Saat akun itu dikuasai peretas, pesan provokatif—termasuk ajakan penjarahan—disebarkan menggunakan namanya. Lima jam kemudian Ravio berhasil memulihkan kontrol atas akun tersebut. Namun keesokan harinya ia ditangkap polisi dan dituduh sebagai penyebar pesan provokatif yang muncul saat akunnya diretas.
Hingga kini, berbagai pertanyaan soal pelaku peretasan tidak pernah terjawab tuntas.
4. Serangan ke BEM UI Usai Kritik “The King of Lip Service”
Pada Juni 2020, akun media sosial BEM UI diretas beberapa jam setelah mereka mengunggah kritik terhadap Presiden Joko Widodo melalui poster bertuliskan “The King of Lip Service”. Serangan tidak hanya menyasar akun organisasi, tetapi juga akun WhatsApp pengurus inti: Wakil Ketua, Kepala Departemen Aksi dan Propaganda, dan Kepala Biro Humas.
Para pengurus melaporkan percobaan log-in dari berbagai perangkat asing, pengambilalihan akun, serta pesan yang menghilang dari riwayat percakapan. Serangan ini memperlihatkan bahwa organisasi mahasiswa pun menjadi target ketika kritik mereka memperoleh perhatian publik yang luas.
5. Peretasan Menyasar Keluarga Jurnalis Tempo Cica
Tempo juga mengalami rentetan teror, dari paket kepala babi tanpa telinga, kiriman enam tikus mati, hingga doxing terhadap jurnalis Francisca Christy Rosana (Cica) oleh pemilik akun Instagram @derrynoah.

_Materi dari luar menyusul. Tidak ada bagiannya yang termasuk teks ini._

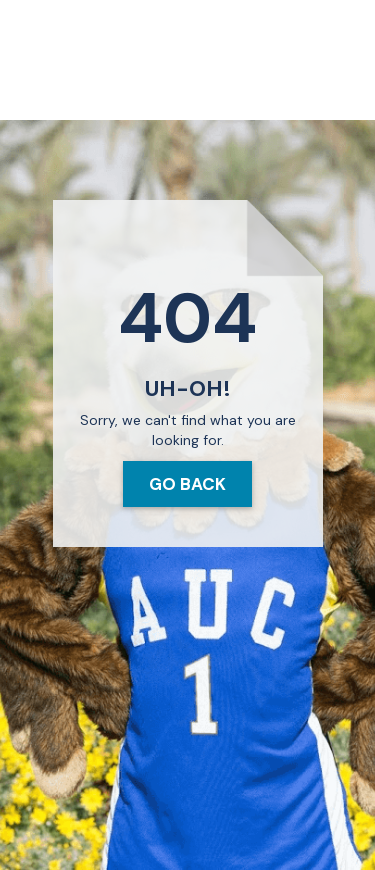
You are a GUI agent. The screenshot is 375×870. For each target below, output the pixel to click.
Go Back (187, 484)
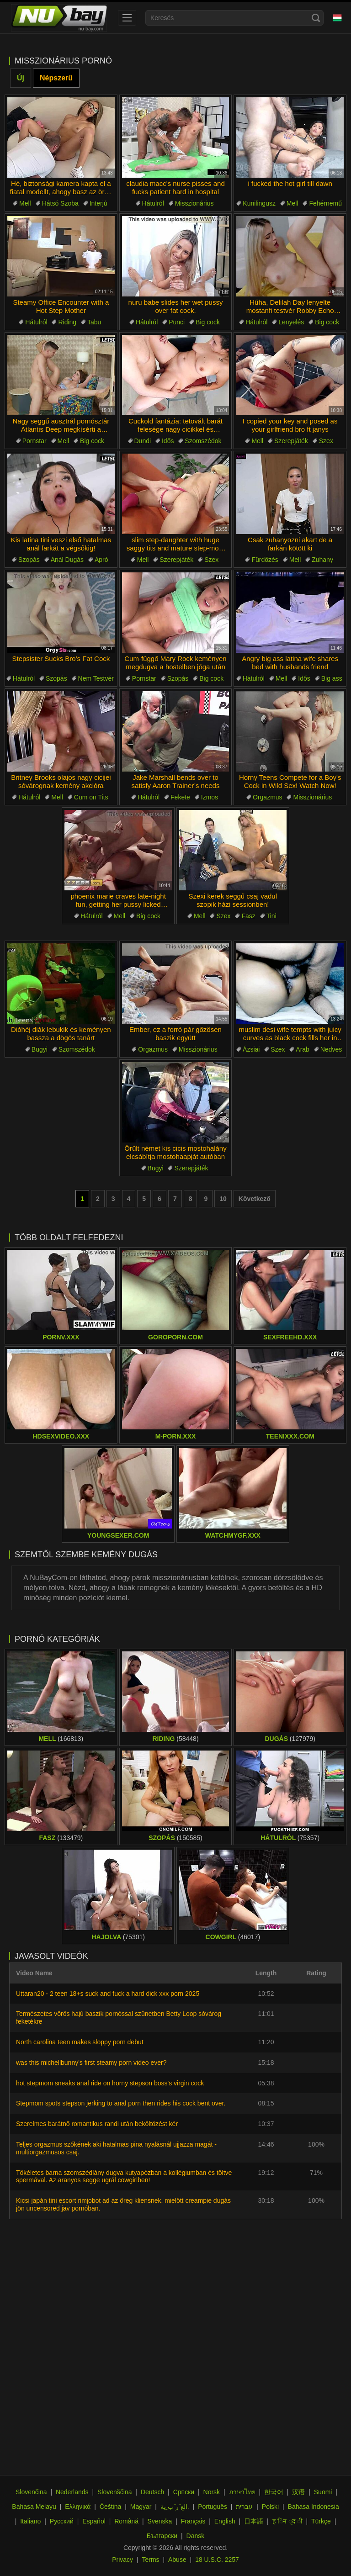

Pelaku mengunggah foto profil serta alamat email Cica sambil menuduh pemberitaan Tempo memprovokasi publik dan dikendalikan pihak asing.
Menurut Koordinator Komite Keselamatan Jurnalis (KKJ), Erick Tanjung, serangan itu bahkan merembet ke keluarga. Ibunda Cica turut menerima ancaman dan akun WhatsApp-nya sempat diretas sebelum akhirnya dipulihkan oleh tim KKJ. Erick menilai pola teror yang berulang terjadi karena para pelaku merasa memiliki impunitas.